Policiais penais afastados pela pandemia não devem repor horas | Jornal Plural
24 jun 2020 - 12h47

Policiais penais afastados pela pandemia não devem repor horas

Justiça diz que não há autorização para que o período de afastamento seja compensado, conforme previa o Depen

O Departamento Penitenciário do Paraná (Depen-PR) não poderá mais conciliar o afastamento de policiais penais à posterior compensação de horas de trabalho. Não para aqueles do grupo de risco do coronavírus, como idosos, gestantes e portadores de doenças crônicas. Estes devem ser afastados de suas atividades enquanto durar a pandemia. Foi o decidiu o Tribunal de Justiça do Paraná, em uma ação civil pública ingressada pelo Sindicato dos Policiais Penais (Sindarspen).

O juiz Eduardo Lourenço Bana, da 4ª Vara da Fazenda Pública de Curitiba, determinou ainda que se promova a testagem dos presos com suspeita de covid-19, bem como, daqueles que ingressem ou retornem ao sistema carcerário.
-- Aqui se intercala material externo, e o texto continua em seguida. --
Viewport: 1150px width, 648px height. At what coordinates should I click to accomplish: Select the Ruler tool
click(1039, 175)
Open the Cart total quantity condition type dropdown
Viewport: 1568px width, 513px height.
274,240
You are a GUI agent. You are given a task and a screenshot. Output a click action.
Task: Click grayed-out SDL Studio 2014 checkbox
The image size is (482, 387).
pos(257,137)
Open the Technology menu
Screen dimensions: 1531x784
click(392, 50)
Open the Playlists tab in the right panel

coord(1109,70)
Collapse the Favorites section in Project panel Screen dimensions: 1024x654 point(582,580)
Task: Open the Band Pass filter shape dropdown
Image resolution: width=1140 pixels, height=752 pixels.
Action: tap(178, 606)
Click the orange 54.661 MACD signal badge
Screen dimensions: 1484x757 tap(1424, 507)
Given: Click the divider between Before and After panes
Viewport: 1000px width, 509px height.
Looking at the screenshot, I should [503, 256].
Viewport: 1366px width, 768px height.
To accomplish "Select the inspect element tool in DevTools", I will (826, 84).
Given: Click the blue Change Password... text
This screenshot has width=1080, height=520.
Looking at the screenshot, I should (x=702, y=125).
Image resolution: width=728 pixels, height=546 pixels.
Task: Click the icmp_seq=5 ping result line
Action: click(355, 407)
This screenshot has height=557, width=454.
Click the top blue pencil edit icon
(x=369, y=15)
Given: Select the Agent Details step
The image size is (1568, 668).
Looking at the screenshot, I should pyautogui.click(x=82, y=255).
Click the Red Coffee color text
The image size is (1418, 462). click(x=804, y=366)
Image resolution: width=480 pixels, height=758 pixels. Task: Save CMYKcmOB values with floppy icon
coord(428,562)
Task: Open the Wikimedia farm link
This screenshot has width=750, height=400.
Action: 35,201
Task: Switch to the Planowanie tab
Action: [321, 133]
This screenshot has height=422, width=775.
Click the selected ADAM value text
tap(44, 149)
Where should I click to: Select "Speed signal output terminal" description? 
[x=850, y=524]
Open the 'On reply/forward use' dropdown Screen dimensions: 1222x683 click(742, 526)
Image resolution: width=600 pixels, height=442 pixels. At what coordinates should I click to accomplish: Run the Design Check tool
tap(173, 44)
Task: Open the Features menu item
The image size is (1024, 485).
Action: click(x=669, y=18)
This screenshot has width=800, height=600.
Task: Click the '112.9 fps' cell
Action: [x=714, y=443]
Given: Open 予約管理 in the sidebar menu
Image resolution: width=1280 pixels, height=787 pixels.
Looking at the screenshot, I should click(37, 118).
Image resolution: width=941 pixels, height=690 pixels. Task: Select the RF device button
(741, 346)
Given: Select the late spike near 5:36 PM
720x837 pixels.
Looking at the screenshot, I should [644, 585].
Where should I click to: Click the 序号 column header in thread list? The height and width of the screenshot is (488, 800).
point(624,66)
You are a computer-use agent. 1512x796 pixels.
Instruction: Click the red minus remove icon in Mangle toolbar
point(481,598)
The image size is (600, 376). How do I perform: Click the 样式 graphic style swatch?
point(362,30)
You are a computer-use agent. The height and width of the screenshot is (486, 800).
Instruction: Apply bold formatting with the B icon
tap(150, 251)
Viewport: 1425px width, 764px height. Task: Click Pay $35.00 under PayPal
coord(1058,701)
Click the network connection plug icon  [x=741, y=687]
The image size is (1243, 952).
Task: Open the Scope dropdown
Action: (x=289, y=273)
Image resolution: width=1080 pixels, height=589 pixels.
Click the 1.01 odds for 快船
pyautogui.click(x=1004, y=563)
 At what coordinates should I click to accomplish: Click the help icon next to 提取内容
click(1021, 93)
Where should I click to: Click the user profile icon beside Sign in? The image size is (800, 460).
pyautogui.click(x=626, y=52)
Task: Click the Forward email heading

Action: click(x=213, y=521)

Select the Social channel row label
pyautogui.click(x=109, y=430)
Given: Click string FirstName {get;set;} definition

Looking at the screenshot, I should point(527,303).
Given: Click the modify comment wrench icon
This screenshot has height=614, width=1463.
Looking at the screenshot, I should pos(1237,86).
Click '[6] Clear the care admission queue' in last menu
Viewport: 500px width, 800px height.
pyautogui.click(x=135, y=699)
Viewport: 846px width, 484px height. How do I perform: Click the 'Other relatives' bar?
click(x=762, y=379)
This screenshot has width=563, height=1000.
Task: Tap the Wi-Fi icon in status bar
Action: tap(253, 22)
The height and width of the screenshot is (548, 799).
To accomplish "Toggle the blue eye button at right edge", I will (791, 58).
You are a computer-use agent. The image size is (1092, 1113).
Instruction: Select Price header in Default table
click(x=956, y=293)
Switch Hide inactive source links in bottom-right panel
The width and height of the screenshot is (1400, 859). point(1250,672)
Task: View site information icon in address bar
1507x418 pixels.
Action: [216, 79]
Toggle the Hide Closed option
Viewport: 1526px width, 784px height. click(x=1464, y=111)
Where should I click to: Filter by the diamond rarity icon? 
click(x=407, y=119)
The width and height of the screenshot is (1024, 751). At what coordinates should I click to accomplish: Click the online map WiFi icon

O Estado deve ainda adotar todas as medidas necessárias a assegurar o efetivo isolamento dos que testarem positivo mas sejam assintomáticos ou apresentem sintomas leves. Também deve-se oferecer o adequado tratamento hospitalar aos presos que necessitem.

A Secretaria Estadual de Segurança Pública (Sesp) tem 15 dias para efetivar as medidas. “Caso algum item da liminar não seja cumprido, os servidores devem encaminhar as provas ao jurídico do sindicato,” diz o advogado do Sindarspen, Bernardo Milano.

Testes e quarentena

O Depen informa que têm disponibilizado testes para servidores e presos do Paraná e que as testagens seguem os protocolos da Secretaria Estadual de Saúde (Sesa) e do Ministério da Saúde. “Em todo o Estado, há 20 servidores da instituição afastados por serem do grupo de risco, para os quais não foi possível o teletrabalho.”

Segundo o departamento, os agentes e detentos têm álcool em gel e máscaras à disposição, e a desinfecção das unidades está sendo feita periodicamente.

“Todas as pessoas detidas no período de possível contaminação da covid-19 permanecem em quarentena por pelo menos 14 dias, além de serem submetidas a uma avaliação clínica, feita por equipes de enfermagem preparadas. No caso de estes presos apresentarem algum dos sintomas do coronavírus, são isolados, se necessário, são testados e permanecem em observação.”

Sobre a compensação de horas, o Depen diz que se manifestará nos autos.